Most c-stores have embraced the consumer’s desire for customization by offering broad coffee and condiment selections and stations for customers to prep their cups the way they like. C-stores are improving coffee quality in line with greater demand for gourmet varieties and taking great strides to use filtered water to ensure flavor consistency from store to store. Some operators push the coffee envelope further by promoting higher-caffeinated brews and functional ingredient additives.
With c-stores putting much focus on the coffee category—consumers stop to buy coffee at c-stores more than they fill up their cars—according to the NACS, the association for convenience retailing. The association reported that the average store sales of coffee, cappuccino and specialty coffee reached $56,221 last year, representing about 90% of hot dispensed beverage sales.
“Just as a cup of coffee gives consumers a helpful boost to start the day, the category jump starts convenience retailers’ business each morning. Retailers recognize the importance of hot dispensed beverages in kicking off their sales day,” said David Bishop, managing partner for Balvor LLC. “More than half indicate that it’s the most important foodservice category during the morning time period.”
Doing Coffee Better
The performance gaps in this category highlight one key reason for the top-line sales differences in foodservice and suggest the importance of pursuing different strategies as some retailers are faced with great opportunities while others face serious challenges, according to the fifth annual Convenience Store Foodservice Report. The information in this report was gleaned from the 2012 CSD/Balvor 2012 Foodservice Survey.
“The challenge for the bottom-quartile retailers, who sell around only 30 cups a day per store, is not just how to build consumer demand, but to do so without pouring all the day’s profits down the drain,” Bishop said. “The opportunity for the top-quartile is how they can leverage the more than 420 cups a day sold to build the business—both in foodservice and throughout the store—with tactics that attract even more shoppers and build the transaction size of existing shoppers.”
Even though many convenience retailers would be thrilled selling over 400 cups a day per store, there are those retailers whose sales are percolating at more than 760 cups per store, which is nearly five times higher than the industry average and 25 times stronger than the bottom quartile.

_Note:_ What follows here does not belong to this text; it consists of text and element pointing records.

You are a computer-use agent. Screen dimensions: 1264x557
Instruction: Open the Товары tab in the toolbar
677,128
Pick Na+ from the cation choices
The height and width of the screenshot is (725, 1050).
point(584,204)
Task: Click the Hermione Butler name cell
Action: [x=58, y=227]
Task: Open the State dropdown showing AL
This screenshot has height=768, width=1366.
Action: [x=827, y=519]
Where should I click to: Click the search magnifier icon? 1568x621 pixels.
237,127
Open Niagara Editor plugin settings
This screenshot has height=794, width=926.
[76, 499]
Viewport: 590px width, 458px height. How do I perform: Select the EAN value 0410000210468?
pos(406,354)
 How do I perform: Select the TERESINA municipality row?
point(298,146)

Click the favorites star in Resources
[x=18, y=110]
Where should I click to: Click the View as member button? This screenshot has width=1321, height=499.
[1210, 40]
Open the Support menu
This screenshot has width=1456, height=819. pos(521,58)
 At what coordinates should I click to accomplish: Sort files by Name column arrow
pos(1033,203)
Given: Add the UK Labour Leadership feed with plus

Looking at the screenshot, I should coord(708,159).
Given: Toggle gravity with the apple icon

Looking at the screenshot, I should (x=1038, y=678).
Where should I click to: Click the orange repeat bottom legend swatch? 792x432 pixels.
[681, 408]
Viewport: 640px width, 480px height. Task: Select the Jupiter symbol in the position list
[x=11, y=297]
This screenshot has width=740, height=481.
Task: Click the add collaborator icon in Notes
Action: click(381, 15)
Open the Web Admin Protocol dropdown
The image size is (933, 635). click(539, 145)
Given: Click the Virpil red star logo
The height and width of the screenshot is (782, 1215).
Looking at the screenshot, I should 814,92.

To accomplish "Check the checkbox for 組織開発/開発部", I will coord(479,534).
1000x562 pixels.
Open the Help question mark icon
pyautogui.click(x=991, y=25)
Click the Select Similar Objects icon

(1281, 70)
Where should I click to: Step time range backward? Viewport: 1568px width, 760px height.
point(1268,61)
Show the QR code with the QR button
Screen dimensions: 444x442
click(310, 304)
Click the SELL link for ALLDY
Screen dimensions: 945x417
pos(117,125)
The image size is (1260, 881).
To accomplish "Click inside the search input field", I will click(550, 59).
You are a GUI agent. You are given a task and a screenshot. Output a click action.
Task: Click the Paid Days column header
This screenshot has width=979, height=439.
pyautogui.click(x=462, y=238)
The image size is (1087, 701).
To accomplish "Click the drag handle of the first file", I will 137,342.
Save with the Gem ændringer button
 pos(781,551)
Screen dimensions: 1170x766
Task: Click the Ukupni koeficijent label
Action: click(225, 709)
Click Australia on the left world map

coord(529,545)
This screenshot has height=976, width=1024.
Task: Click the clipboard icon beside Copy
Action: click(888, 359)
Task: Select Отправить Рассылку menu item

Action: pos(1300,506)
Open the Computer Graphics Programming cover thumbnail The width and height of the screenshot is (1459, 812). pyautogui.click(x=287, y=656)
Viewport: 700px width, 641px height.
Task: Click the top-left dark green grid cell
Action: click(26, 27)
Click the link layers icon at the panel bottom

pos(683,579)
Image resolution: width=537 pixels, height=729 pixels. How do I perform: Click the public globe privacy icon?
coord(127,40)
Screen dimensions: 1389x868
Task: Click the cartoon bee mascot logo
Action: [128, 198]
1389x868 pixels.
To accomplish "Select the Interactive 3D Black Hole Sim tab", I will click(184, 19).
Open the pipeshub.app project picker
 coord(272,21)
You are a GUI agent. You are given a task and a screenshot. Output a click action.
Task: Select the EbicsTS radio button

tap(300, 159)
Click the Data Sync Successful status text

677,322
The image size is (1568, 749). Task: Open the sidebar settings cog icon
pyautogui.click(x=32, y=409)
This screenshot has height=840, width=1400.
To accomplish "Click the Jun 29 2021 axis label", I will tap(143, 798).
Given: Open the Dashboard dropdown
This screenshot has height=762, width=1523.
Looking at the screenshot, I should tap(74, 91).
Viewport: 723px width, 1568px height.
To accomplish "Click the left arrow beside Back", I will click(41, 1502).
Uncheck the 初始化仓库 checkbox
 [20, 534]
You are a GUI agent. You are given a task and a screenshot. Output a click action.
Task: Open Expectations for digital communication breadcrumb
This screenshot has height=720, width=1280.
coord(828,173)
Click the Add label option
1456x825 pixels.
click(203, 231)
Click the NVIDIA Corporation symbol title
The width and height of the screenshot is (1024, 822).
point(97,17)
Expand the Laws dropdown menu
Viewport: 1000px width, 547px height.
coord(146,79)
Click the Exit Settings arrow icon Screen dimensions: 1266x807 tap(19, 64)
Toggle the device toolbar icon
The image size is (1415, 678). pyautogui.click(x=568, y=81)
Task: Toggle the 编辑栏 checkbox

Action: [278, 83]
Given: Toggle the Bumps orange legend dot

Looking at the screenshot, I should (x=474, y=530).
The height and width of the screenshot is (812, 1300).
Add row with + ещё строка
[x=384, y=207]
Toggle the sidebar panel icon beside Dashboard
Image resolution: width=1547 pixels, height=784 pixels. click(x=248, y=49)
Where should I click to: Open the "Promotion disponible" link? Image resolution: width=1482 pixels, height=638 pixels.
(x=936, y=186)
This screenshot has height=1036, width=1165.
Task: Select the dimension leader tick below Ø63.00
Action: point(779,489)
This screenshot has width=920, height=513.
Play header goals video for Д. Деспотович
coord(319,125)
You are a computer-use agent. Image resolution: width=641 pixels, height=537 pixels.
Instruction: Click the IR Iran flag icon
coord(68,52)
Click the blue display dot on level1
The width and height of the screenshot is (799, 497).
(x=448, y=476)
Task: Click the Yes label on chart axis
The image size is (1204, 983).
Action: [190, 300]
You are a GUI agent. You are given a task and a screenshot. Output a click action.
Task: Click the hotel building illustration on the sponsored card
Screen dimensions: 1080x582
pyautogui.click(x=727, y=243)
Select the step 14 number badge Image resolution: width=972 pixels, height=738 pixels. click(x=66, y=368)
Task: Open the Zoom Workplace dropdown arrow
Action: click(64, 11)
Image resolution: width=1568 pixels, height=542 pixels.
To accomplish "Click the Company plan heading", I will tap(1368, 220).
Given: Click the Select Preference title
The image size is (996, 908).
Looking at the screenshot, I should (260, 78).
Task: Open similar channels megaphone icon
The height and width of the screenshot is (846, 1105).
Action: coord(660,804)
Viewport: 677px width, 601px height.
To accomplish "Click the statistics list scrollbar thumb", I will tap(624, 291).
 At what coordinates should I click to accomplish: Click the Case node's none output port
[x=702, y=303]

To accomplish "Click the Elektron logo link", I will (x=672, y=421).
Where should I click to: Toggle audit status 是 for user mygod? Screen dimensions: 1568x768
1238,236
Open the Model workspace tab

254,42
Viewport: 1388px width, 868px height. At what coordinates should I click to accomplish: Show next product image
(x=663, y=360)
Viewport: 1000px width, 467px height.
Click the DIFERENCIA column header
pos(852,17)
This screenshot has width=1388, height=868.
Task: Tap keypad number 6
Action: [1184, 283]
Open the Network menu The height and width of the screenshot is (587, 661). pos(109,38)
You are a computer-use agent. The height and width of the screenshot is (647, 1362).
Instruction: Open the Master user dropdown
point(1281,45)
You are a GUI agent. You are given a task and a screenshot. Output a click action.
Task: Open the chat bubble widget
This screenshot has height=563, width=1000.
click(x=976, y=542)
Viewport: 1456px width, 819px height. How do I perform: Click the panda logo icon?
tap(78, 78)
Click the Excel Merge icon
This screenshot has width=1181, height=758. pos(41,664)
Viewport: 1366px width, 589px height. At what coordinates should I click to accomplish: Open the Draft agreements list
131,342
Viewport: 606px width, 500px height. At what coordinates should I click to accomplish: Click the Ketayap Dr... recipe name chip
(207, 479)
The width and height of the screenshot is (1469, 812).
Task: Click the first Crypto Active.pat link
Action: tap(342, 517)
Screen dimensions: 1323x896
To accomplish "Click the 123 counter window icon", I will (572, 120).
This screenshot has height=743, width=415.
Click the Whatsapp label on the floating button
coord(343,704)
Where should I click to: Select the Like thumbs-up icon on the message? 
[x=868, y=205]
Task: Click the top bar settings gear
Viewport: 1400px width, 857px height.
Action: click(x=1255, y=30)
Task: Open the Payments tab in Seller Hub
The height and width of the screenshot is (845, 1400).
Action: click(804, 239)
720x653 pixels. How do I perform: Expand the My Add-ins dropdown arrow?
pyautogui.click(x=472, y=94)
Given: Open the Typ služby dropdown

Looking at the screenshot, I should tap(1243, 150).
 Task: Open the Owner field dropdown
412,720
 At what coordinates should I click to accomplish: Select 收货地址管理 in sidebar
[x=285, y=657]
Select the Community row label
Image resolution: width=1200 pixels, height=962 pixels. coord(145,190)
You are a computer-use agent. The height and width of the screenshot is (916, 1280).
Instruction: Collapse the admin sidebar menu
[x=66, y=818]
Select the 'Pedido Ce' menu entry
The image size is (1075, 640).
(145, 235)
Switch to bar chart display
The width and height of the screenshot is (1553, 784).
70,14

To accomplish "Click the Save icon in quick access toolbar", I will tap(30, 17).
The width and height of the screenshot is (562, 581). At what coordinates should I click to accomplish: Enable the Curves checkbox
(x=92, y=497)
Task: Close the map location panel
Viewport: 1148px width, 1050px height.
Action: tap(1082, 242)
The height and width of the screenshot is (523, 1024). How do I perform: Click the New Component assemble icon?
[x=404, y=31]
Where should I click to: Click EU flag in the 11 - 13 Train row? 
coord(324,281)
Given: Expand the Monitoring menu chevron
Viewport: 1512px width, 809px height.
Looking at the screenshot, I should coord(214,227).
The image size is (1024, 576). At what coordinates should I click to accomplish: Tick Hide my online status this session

Creating operational efficiencies that enhance the customers’ experience are more prevalent today given rising input cost and increasing competition are both pressuring margins. More than half of the retailers surveyed have adjusted their brewing practices—especially during slower times of the day—by brewing smaller batches, reducing the available number of blends and making fresh coffee on request.
More than one-third of operators polled have changed their coffee equipment within the last year, moving to soft-heat systems to extend holding times for brewed coffee. One thing to note is that while less than one in five retailers is reducing the range of blends offered, lower-volume retailers are twice as likely to pursue this course of action as compared to the top quartile.
Pricing is another key area. Although a leading QSR rival offers all sizes at a single price point in many markets, less than 10% of the convenience retailers that participated in the CSD/Balvor survey indicated that they line-price their coffee. However, one regional retailer that is line-priced, combined with its price leadership, said he is enjoying solid market share growth, which he expects to continue.